Moderator: [00:04:55] There are so many perspectives that you can have for that answer. And so Courtney and Nav, while our students learning needs evolve, our libraries also evolve. What will each of you say is the role of a library today?
Courtney Gillie: [00:05:09] I would say context. Let me illustrate that with an example. I had a student come in a week or two ago and they wanted to research Korea. However, obviously, that’s going to be so much information. We offered her information on history, maybe socio-political relationships, religion or architecture. And then we realized in our new display we had gotten a book called “Sacred Architecture.” So she saw this relationship between the religion and architecture that maybe she hadn’t considered before. So what we did as a library was allow her to narrow her topic down enough that she could continue her own research without being overwhelmed with all the possibilities.
Moderator: [00:06:00] Nav?
Navadeep Khanal: [00:06:00] And some of the things remain the same. To start with that, we still provide resources for our students and faculty to do the best that they can as students, as researchers, as faculty in their teaching and their research. We help faculty with publications that are essential for their research — to find publications, to do the publications. More and more now, librarians also co-author papers with faculty, either being part of a project or being, in some cases, being the research specialist. But as libraries evolve, we provide different kinds of spaces to students to learn — a lot of learning spaces for research as collision spaces for ideas. And that’s, that’s what we’re understanding is the new way students are learning. Rather than being consumers of information, they want to be able to collaborate in creating information. And I think that’s where we’re heading towards in libraries. And then as much as we bring in and invite people to the libraries, we’re also online. And our libraries also go in the academic context outside of the libraries: We go to classes, especially our librarians like in health sciences and veterinary medicine. They go to the animal and human hospitals to work with clinicians, right? Help that way. Confusing topics like copyright, they exist even now, so that’s another place librarians and libraries still provide support and knowledge.
Chancellor Cartwright: [00:07:53] You know, what’s amazing to me, I was talking about, you know, the need to understand information and having access to information. Librarians, of course, this is what they’ve done always, right? Is how to best access information, how to validate information, how to understand those sources. And I think that’s a skill set that’s even more important today with the fact that we have so much more information to be dealing with.

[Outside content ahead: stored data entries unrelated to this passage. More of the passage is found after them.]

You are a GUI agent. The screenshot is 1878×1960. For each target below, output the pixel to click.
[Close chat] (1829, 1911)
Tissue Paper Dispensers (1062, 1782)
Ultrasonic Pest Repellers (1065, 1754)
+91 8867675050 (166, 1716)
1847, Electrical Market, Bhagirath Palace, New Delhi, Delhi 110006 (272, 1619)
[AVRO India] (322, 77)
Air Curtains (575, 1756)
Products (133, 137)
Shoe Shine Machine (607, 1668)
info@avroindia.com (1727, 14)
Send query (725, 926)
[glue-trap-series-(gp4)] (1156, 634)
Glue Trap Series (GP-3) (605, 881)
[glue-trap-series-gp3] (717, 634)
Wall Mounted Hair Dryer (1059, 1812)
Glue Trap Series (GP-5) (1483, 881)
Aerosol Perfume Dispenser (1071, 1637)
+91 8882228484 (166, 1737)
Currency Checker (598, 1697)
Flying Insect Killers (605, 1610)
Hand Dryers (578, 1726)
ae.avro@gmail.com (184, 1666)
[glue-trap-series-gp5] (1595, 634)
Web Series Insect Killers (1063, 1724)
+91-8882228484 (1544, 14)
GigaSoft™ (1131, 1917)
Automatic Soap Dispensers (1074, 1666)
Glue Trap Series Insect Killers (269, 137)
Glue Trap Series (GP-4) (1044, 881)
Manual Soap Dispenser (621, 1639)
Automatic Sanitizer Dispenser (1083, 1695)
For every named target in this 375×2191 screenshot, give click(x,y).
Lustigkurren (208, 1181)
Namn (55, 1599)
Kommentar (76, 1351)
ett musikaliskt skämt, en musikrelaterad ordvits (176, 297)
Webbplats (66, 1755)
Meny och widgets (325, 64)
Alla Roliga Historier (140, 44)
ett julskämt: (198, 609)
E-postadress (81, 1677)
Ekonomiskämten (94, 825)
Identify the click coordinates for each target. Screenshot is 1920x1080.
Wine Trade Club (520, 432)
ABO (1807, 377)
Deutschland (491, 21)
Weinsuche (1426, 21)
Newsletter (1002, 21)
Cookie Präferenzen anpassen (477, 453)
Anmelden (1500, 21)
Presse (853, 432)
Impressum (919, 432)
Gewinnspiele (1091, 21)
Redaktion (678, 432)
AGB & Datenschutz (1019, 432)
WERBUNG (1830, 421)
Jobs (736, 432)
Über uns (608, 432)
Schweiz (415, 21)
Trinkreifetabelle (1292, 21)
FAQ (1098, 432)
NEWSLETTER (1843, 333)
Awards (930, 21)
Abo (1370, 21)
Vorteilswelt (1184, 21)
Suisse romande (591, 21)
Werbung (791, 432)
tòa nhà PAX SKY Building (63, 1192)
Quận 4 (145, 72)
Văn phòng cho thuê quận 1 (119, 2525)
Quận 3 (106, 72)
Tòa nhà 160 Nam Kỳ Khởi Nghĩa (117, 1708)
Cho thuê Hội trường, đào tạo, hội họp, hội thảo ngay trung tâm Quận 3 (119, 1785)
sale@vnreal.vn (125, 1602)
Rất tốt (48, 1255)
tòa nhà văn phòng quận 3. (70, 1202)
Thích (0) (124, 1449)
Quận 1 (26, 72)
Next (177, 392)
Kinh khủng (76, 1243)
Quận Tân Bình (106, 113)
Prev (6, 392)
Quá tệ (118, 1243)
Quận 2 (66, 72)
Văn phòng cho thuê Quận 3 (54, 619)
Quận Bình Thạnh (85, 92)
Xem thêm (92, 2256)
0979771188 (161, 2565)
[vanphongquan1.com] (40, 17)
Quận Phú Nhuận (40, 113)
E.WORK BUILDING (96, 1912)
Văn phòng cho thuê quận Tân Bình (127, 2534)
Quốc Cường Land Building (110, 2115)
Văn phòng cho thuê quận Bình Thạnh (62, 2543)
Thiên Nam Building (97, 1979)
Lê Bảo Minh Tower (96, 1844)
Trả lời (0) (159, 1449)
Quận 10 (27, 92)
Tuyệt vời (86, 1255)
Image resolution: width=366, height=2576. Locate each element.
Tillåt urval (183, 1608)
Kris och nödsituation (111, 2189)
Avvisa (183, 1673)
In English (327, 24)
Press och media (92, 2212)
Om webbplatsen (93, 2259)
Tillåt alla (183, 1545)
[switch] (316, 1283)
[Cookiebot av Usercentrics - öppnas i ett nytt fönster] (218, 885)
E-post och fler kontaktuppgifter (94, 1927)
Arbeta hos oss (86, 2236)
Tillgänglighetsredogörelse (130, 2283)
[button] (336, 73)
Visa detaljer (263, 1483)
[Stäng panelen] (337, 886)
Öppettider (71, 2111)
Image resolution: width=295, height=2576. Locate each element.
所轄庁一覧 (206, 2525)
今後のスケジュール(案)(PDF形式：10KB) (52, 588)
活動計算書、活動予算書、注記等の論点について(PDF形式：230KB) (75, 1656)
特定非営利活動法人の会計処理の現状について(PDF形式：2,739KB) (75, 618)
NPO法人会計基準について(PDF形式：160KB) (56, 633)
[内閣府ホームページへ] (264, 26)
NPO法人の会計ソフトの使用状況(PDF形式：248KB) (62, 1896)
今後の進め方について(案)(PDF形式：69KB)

Courtney Gillie: [00:08:19] That’s definitely the case. And I know that as a recent graduate, we definitely had a focus on inclusion and accessibility. So making sure that whoever is going to come into the library has access to the resources that they need and that we continue to fight for them if, for example, we would lose budget funding or if we lost part of a building. So the library as sort of the social advocate I think is a new wave here.
Moderator: [00:08:53] No, no, most definitely. And so, Nav, back to you. More specifically, as the e-learning librarian, you’ve been involved with expanding the Digital Media and Innovation Lab. How does this lab and other resources like it help us reimagine the way students use and access information?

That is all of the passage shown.